The chazan spent one evening each week with Jesus, helping him to master the
Hebrew scriptures. He was greatly interested in the progress of his promising pupil; therefore was he willing to assist him in many ways. This Jewish pedagogue exerted a great influence upon this growing mind, but he was never able to comprehend why Jesus was so indifferent to all his suggestions regarding the prospects of going to
Jerusalem to continue his education under the learned rabbis.
124:3.5
The elders, notwithstanding all their trouble with Jesus’ nonconformist tendencies, were very proud of the lad and had already begun laying plans which would enable him to go to Jerusalem to continue his education in the renowned Hebrew academies.
124:6.5
While all Jerusalem was astir in preparation for the
Passover, Joseph found time to take his son around to visit the academy where it had been arranged for him to resume his education two years later, as soon as he reached the required age of fifteen.

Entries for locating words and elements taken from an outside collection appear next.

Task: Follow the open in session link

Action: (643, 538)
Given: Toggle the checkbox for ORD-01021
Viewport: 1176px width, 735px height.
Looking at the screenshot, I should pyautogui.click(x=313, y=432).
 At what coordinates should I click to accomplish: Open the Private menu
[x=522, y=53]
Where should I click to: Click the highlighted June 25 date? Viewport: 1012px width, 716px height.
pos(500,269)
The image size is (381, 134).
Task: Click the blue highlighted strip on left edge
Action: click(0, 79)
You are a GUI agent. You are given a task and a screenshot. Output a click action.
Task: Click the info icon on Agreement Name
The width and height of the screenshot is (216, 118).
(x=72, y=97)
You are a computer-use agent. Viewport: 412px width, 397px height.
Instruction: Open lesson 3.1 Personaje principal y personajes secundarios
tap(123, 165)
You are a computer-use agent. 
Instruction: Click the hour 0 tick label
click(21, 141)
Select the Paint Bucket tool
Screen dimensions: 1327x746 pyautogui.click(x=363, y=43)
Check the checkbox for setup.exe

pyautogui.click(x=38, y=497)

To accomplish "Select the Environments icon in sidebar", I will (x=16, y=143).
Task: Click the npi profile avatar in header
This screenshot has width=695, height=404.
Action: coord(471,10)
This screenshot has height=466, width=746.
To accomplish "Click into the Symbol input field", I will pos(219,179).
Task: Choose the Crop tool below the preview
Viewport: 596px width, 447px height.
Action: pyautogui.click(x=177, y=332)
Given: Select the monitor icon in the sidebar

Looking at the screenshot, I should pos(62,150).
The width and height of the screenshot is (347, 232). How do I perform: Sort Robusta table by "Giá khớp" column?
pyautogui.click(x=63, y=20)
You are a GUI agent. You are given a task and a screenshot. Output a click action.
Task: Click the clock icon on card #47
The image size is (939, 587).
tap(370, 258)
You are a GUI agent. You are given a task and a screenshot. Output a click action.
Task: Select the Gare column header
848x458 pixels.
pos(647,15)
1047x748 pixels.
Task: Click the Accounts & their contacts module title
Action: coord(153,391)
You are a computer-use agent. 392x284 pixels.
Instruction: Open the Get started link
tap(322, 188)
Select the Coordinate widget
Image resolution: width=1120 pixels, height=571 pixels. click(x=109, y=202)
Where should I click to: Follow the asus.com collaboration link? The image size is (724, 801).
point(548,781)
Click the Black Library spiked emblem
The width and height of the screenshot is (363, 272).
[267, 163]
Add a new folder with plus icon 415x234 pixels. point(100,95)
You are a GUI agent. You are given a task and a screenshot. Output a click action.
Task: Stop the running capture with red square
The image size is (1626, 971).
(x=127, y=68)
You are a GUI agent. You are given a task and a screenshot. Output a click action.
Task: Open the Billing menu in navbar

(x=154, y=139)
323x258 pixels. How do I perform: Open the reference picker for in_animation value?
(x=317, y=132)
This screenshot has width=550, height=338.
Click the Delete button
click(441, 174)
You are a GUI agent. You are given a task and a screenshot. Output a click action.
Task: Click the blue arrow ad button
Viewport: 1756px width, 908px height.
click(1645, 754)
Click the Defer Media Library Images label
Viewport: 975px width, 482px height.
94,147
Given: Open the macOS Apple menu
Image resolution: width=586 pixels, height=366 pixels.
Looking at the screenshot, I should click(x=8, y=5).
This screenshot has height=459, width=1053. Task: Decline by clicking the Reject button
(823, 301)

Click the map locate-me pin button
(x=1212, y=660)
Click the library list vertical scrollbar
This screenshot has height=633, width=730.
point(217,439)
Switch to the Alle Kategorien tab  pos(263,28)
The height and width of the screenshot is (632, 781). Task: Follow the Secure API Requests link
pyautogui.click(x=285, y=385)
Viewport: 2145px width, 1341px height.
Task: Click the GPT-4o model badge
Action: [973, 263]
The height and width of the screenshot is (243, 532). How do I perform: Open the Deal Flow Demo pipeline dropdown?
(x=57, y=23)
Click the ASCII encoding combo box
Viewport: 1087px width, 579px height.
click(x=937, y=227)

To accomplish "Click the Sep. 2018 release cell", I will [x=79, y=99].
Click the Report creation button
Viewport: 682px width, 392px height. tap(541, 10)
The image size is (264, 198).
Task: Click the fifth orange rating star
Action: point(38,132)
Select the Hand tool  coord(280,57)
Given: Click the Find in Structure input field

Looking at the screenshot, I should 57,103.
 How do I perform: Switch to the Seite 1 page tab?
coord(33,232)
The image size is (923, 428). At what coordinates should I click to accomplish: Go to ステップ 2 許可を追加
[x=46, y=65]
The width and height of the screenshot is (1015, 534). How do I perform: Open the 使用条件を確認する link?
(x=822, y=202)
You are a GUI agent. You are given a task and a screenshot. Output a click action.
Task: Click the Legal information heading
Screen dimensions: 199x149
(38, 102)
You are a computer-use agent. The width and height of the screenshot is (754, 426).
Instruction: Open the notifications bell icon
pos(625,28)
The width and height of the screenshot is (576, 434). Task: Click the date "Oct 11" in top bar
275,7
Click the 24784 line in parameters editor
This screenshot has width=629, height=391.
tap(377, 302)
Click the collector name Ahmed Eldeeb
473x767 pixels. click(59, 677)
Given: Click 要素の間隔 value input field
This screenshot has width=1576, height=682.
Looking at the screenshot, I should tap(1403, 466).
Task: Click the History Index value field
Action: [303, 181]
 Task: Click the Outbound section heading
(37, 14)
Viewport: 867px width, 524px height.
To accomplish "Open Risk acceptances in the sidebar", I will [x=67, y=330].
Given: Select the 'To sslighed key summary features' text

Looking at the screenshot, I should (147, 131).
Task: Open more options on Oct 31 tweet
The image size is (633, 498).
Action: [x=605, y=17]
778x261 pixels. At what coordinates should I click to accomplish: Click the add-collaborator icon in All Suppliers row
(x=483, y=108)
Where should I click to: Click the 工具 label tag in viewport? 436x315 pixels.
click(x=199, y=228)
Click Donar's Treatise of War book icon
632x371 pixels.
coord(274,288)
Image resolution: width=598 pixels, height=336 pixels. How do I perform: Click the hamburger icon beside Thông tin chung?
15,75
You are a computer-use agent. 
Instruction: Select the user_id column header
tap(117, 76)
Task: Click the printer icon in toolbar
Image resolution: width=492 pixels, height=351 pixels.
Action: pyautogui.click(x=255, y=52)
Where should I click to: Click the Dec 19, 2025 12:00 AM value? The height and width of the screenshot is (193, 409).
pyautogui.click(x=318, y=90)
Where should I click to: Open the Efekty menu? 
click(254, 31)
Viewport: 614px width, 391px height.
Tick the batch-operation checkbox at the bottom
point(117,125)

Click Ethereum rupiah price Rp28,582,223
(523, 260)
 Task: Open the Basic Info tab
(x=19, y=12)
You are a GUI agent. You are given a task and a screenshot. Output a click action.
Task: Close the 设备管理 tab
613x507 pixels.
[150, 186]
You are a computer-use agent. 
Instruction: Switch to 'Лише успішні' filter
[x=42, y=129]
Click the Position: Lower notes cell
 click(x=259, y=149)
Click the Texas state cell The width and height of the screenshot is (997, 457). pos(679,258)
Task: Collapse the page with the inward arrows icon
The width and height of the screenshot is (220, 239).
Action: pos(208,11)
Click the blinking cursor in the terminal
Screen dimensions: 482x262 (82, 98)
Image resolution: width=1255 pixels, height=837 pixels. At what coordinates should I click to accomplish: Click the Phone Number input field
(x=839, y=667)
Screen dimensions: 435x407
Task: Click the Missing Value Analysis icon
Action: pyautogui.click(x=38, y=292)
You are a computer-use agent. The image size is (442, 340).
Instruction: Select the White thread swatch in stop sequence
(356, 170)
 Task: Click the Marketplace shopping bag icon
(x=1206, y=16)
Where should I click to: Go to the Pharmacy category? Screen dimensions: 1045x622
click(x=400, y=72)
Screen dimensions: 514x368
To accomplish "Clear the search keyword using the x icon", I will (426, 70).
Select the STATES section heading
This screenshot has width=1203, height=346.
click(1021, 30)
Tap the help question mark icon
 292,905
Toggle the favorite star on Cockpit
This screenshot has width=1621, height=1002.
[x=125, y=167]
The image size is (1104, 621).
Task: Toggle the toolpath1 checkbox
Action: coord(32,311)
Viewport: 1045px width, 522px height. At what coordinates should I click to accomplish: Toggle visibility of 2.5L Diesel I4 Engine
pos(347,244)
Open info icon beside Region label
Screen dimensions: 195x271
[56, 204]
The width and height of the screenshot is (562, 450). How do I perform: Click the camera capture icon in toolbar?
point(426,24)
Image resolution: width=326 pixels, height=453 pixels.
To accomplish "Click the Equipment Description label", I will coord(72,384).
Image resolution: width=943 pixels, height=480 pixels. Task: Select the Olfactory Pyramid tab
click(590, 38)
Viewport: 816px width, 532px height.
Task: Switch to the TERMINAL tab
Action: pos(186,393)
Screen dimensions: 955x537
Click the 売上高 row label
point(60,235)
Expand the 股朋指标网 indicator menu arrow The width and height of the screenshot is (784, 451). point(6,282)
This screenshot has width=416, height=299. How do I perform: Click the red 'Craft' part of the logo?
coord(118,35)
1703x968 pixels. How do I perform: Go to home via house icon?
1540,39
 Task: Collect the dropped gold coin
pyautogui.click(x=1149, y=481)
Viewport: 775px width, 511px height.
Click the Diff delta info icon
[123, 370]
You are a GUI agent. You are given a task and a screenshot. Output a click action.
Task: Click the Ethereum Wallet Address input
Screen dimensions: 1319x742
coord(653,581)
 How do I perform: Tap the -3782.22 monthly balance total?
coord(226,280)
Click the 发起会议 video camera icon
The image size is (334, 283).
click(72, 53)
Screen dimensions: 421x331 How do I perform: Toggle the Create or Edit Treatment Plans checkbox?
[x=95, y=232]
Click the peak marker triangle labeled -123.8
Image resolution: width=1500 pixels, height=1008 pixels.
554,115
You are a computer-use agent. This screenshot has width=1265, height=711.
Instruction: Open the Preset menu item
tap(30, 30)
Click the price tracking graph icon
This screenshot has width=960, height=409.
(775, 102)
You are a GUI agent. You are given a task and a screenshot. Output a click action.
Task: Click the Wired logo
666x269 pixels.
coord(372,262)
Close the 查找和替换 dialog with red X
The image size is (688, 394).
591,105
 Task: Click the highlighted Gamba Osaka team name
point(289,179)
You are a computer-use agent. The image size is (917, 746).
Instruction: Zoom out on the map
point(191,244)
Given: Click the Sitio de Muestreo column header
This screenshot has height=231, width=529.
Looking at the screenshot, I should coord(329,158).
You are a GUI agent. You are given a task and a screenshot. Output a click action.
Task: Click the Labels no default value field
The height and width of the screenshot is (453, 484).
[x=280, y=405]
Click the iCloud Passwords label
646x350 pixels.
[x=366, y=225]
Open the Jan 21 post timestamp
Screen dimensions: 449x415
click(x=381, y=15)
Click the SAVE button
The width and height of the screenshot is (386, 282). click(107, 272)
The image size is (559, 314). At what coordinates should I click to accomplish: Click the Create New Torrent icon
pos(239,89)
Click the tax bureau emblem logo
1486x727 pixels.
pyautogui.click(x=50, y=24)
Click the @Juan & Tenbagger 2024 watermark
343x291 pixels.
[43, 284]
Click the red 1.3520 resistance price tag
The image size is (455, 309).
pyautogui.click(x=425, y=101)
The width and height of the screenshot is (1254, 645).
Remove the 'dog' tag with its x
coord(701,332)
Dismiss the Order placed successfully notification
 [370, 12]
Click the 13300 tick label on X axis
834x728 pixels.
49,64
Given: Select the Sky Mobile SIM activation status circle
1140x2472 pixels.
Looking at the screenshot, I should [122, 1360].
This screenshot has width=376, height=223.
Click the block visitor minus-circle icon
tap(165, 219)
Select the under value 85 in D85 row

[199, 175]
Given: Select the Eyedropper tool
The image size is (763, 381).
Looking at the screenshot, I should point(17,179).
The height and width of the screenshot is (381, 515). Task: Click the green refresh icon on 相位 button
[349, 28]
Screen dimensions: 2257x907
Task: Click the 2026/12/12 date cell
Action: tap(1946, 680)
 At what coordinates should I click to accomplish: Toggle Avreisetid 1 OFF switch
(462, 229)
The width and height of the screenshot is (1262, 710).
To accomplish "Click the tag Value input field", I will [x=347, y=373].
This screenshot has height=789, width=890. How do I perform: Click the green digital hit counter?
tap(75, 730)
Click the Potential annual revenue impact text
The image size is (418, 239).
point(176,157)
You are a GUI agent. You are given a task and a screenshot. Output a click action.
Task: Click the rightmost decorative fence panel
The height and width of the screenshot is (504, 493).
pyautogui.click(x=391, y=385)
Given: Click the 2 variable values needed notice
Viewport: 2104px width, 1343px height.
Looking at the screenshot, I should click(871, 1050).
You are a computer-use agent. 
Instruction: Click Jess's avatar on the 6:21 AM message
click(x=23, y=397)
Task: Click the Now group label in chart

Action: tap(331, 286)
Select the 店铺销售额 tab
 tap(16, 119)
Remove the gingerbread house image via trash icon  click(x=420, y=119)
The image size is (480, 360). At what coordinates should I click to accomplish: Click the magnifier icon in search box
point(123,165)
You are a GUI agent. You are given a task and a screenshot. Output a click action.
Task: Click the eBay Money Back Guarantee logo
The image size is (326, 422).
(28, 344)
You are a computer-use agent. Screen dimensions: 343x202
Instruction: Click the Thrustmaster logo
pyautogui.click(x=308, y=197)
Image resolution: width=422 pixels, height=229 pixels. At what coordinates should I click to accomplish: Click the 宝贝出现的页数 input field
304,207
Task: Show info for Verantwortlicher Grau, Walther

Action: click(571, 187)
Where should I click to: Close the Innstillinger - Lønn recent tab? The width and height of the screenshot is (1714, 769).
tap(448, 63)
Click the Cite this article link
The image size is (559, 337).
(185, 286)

Joseph was truly puzzled when he observed how little interest Jesus evinced in all these carefully laid plans.
124:6.13
He continued to carry on his advanced courses of reading under the synagogue teachers, and he also continued with the home education of his brothers and sisters as they grew up to suitable ages.
126:1.3
Just at the time when prospects were good and the future looked bright, an apparently cruel hand struck down the head of this Nazareth household, the affairs of this home were disrupted, and every plan for Jesus and his future education was demolished. This carpenter lad, now just past fourteen years of age, awakened to the realization that he had not only to fulfill the commission of his heavenly Father to reveal the divine nature on earth and in the flesh, but that his young human nature must also shoulder the responsibility of caring for his widowed mother and seven brothers and sisters — and another yet to be born. This lad of Nazareth now became the sole support and comfort of this so suddenly bereaved family. Thus were permitted those occurrences of the natural order of events on Urantia which would force this young man of destiny so early to assume these heavy but highly educational and disciplinary responsibilities attendant upon becoming the head of a human family, of becoming father to his own brothers and sisters, of supporting and protecting his mother, of functioning as guardian of his father’s home, the only home he was to know while on this world.
126:2.2
This year Simon started to school, and they were compelled to sell another house. James now took charge of the teaching of his three sisters, two of whom were old enough to begin serious study. As soon as Ruth grew up, she was taken in hand by Miriam and Martha. Ordinarily the girls of Jewish families received little education, but Jesus maintained (and his mother agreed) that girls should go to school the same as boys, and since the synagogue school would not receive them, there was nothing to do but conduct a home school especially for them.
127:1.5
In your consideration of the life and experience of the Son of Man, it should be ever borne in mind that the Son of God was incarnate in the mind of a first-century human being, not in the mind of a twentieth-century or other-century mortal. By this we mean to convey the idea that the human endowments of Jesus were of natural acquirement. He was the product of the hereditary and environmental factors of his time, plus the influence of his training and education. His humanity was genuine, natural, wholly derived from the antecedents of, and fostered by, the actual intellectual status and social and economic conditions of that day and generation. While in the experience of this God-man there was always the possibility that the divine mind would transcend the human intellect, nonetheless, when, and as, his human mind functioned, it did perform as would a true mortal mind under the conditions of the human environment of that day.